YOUR GOAL: In the text about the Death of the Virgin Mary in art, what does the small figure that Christ often holds represent?

EXTRACT PROVIDED:
The Death of the Virgin Mary is a common subject in Western Christian art, and is the equivalent of the Dormition of the Theotokos in Eastern Orthodox art.

==History==
The depiction became less common as the doctrine of the Assumption gained support in the Catholic Church from the Late Middle Ages onward. Although that doctrine avoids stating whether Mary was alive or dead when she was bodily taken up to Heaven, she is normally shown in art as alive. Nothing is said in the Bible about the end of Mary's life, but a tradition dating back to at least the 5th century says the Twelve Apostles were miraculously assembled from their far-flung missionary activity to be present at the death, and that is the scene normally depicted, with the apostles gathered round the bed.

==Examples==
A virtuoso engraving by Martin Schongauer of about 1470 shows the Virgin from the foot of a large bed with the apostles spread around the three sides, and this composition influences many later depictions. Earlier depictions usually follow the standard Byzantine image, with the Virgin lying on a bed or sarcophagus across the front of the picture space, with Christ usually standing above her on the far side, and the apostles and others gathered around. Often Christ holds a small figure that may look like a baby, representing Mary's soul.

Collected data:
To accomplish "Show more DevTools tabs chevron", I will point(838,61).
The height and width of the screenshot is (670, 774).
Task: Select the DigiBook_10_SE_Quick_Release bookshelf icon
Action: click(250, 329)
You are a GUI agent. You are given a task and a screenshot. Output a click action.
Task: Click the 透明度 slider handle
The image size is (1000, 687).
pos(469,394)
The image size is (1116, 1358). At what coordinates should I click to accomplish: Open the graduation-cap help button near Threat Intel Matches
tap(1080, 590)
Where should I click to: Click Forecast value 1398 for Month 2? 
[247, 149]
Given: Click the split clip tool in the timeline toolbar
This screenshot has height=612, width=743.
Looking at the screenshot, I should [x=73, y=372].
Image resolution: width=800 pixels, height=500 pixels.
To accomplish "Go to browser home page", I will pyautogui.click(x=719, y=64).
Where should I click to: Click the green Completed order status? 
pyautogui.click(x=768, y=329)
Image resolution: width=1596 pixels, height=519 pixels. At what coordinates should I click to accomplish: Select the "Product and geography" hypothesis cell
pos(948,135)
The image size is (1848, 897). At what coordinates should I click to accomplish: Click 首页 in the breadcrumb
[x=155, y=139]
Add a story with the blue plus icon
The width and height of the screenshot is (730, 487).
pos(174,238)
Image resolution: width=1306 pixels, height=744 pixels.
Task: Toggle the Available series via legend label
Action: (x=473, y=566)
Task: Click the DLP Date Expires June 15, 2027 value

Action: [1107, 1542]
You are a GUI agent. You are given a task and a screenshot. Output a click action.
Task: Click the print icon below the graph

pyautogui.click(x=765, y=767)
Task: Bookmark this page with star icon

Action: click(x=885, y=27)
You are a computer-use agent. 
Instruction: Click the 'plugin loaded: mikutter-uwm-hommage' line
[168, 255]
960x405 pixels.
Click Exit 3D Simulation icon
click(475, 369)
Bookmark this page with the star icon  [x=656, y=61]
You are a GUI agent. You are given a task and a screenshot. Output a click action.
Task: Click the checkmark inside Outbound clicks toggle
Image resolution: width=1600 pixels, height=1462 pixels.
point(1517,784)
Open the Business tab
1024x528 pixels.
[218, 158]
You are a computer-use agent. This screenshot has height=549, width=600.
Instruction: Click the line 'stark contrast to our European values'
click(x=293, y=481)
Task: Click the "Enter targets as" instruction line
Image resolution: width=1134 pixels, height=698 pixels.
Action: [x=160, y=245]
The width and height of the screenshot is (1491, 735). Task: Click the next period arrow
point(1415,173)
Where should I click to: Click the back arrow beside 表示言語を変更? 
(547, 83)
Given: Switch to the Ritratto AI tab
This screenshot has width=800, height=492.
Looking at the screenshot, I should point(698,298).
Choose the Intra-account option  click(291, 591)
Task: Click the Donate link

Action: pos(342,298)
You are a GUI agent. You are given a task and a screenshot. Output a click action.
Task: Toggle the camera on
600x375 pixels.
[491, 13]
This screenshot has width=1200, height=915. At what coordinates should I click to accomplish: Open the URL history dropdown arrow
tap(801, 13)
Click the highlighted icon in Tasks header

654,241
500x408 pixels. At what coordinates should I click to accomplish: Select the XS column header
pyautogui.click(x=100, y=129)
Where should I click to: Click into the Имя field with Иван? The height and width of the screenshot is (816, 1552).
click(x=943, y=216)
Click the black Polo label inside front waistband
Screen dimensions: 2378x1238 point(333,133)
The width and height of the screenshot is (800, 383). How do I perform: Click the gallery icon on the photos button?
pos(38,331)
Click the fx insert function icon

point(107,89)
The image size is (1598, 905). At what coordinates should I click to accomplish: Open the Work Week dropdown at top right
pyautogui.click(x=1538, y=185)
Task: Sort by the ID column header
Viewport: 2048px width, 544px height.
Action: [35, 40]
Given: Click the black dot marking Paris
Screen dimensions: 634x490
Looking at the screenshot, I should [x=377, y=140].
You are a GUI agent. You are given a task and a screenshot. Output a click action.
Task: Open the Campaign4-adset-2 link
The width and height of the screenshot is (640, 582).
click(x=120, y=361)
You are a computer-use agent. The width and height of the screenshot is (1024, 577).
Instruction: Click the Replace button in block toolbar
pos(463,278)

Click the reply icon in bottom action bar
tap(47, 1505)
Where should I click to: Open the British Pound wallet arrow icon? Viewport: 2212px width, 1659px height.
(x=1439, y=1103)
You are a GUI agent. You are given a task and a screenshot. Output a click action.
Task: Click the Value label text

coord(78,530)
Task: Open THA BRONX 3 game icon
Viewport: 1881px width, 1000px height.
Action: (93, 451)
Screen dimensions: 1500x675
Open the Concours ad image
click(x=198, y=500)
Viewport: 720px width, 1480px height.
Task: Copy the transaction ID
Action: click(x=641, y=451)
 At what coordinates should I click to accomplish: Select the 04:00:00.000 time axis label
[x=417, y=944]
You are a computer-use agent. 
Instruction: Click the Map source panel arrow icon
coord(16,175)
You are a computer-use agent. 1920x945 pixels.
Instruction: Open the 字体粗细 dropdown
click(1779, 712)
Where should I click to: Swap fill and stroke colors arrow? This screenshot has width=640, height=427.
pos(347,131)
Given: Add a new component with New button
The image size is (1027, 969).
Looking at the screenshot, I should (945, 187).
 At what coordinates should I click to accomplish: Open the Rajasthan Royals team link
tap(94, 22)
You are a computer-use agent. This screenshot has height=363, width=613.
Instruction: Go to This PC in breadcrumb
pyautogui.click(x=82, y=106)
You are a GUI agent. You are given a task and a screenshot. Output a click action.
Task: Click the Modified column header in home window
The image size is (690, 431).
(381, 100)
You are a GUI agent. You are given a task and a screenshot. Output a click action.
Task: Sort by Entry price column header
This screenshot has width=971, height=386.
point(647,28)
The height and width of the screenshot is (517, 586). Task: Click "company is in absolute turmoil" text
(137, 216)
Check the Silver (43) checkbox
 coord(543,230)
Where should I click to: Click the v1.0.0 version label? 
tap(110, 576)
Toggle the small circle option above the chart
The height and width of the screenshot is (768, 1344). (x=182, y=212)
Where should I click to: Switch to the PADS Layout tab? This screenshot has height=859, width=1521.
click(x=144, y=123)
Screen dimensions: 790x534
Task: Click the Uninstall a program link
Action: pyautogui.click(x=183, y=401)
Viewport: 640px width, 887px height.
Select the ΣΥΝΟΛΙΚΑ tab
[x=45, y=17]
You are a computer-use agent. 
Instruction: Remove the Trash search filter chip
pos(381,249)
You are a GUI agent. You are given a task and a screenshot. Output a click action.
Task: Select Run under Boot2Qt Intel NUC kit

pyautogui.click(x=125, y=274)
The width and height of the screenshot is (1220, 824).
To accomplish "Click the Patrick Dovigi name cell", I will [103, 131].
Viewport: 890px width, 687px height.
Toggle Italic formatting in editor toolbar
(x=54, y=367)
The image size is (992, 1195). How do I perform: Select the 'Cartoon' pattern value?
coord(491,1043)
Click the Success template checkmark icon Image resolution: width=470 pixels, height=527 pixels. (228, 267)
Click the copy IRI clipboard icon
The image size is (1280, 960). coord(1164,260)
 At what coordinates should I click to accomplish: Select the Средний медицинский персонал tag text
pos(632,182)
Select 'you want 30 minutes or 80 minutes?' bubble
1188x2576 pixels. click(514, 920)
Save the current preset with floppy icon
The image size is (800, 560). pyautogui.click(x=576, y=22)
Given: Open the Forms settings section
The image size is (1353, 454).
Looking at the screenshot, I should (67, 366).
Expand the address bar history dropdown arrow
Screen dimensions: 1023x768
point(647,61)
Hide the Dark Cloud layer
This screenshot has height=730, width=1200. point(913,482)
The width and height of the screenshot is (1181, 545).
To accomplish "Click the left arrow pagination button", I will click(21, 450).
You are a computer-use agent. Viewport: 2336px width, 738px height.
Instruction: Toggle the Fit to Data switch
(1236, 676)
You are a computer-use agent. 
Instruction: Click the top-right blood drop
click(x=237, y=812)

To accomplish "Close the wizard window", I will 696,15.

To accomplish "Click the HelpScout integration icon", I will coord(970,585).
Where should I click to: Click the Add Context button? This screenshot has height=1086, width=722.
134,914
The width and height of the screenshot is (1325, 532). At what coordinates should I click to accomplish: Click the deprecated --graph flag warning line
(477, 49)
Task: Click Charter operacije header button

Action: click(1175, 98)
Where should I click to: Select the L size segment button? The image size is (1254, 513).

FINISHED TASK: Mary's soul.